The ESA Climate Change Initiative Sea Level project: validation phase

Gilles
Larnicol
CLS, Toulouse, France
Yanice Faugere, CLS, Toulouse, France
Michael Ablain, CLS, Toulouse, France
Anny Cazenave, CNES-LEGOS, Toulouse, France
Jerome Benveniste, ESA, Frascati, Italia
Detlef Stammer, University of Hamburg, Hamburg, Germany
Magdalena Balmaseda, ECMWF, Reading, United Kingdom
Johnny Johannessen
Poster
Precisely measuring sea level is a major objective for climate change studies. Since about two decades, sea level is routinely measured from space using altimetry techniques.

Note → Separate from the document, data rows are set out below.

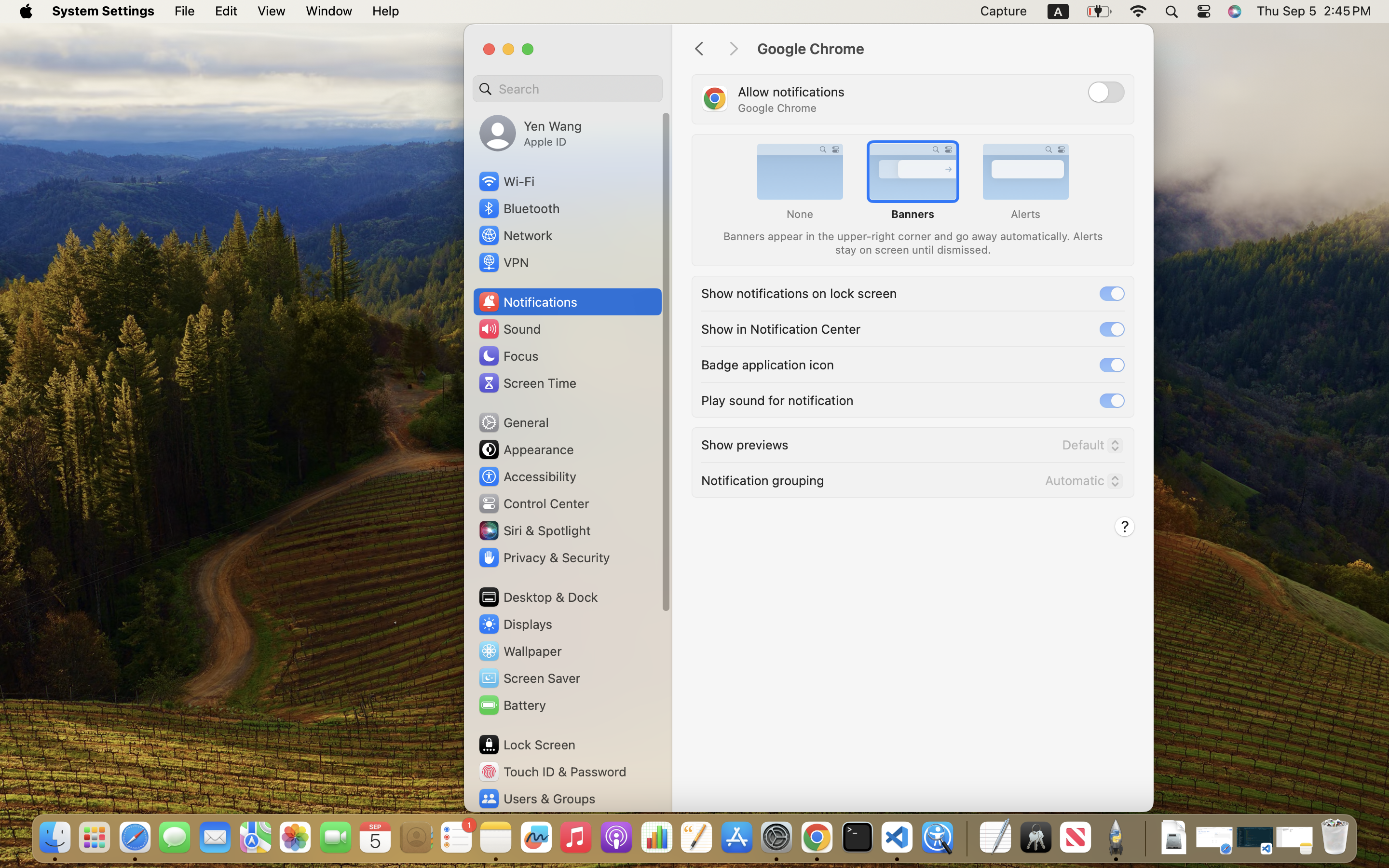
Users & Groups Element type: AXStaticText (536, 798)
Battery Element type: AXStaticText (511, 704)
Given the description of an element on the screen output the (x, y) to click on. 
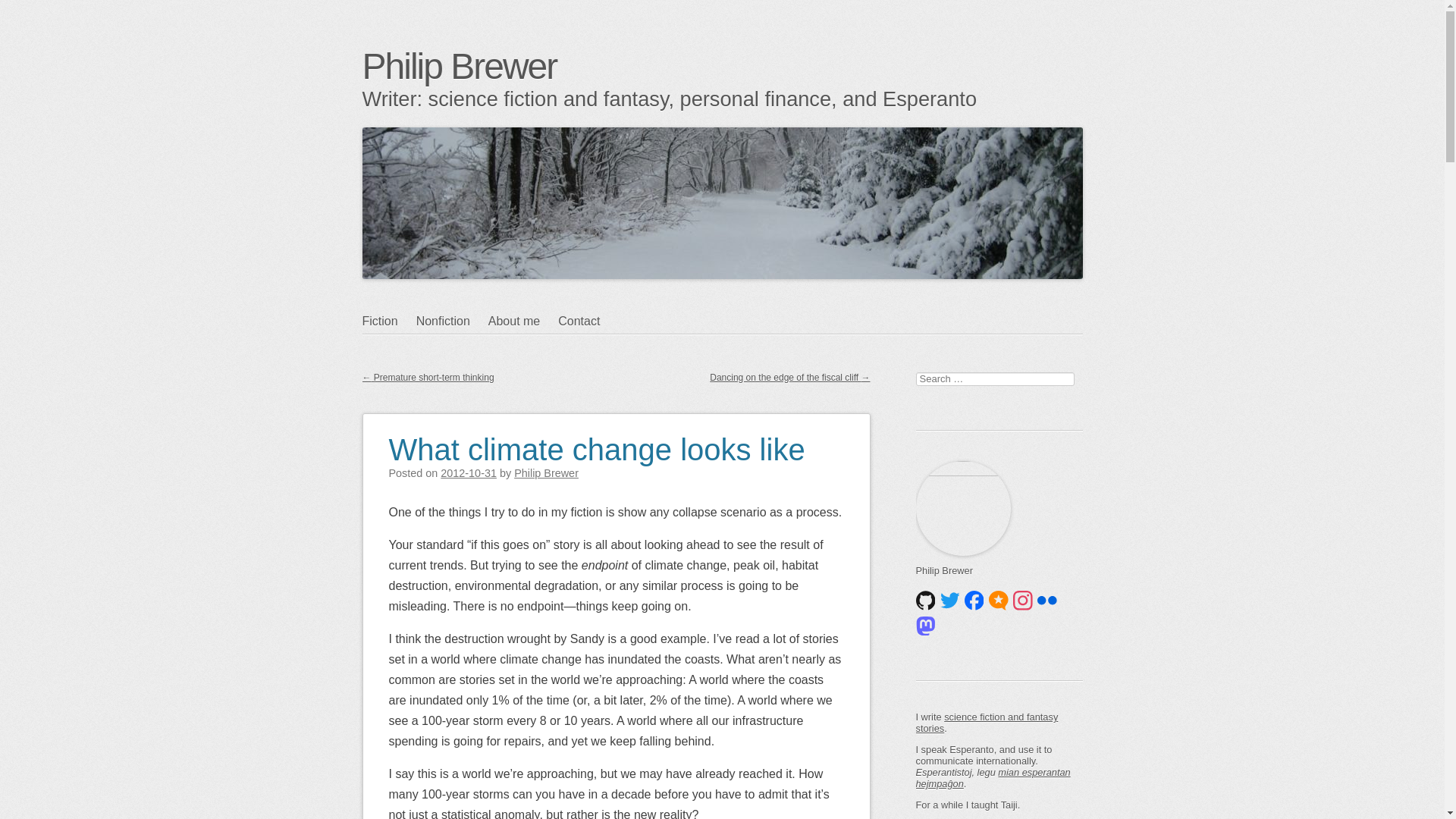
2012-10-31 (468, 472)
Contact (587, 321)
Fiction (389, 321)
Philip Brewer (459, 65)
Permalink to What climate change looks like (596, 440)
Search (24, 10)
Philip Brewer (545, 472)
2:06 pm (468, 472)
What climate change looks like (596, 440)
Nonfiction (451, 321)
GitHub (925, 599)
Main menu (435, 350)
View all posts by Philip Brewer (545, 472)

But to address a number of important questions relevant to sea level studies (is sea level rise accelerating? Can we close the sea level budget? What are the causes of the regional and interannual variability? What are the coastal impacts of sea level rise? etc.), the accuracy of altimetry-based sea level measurements at global and regional scales need to be improved. This was the goal of the ESA CCI Sea Level project that started 3 years ago. Using multi-mission satellite altimetry data, the project developed a new satellite altimetry-based sea level processing system, with dedicated algorithms and data processing strategies, in order to generate high-accuracy altimetry-based sea level products for the last two decades. Here we present validation results of the ESA CCI Sea Level products. Validation includes comparison with tide gauges-based sea level, sea level budget closure studies, and comparisons with ocean reanalyses and coupled climate model outputs at global and regional scales. Impacts of assimilating the ESA CCI sea level products in numerical ocean models are also discussed. Plans for future improvements are presented.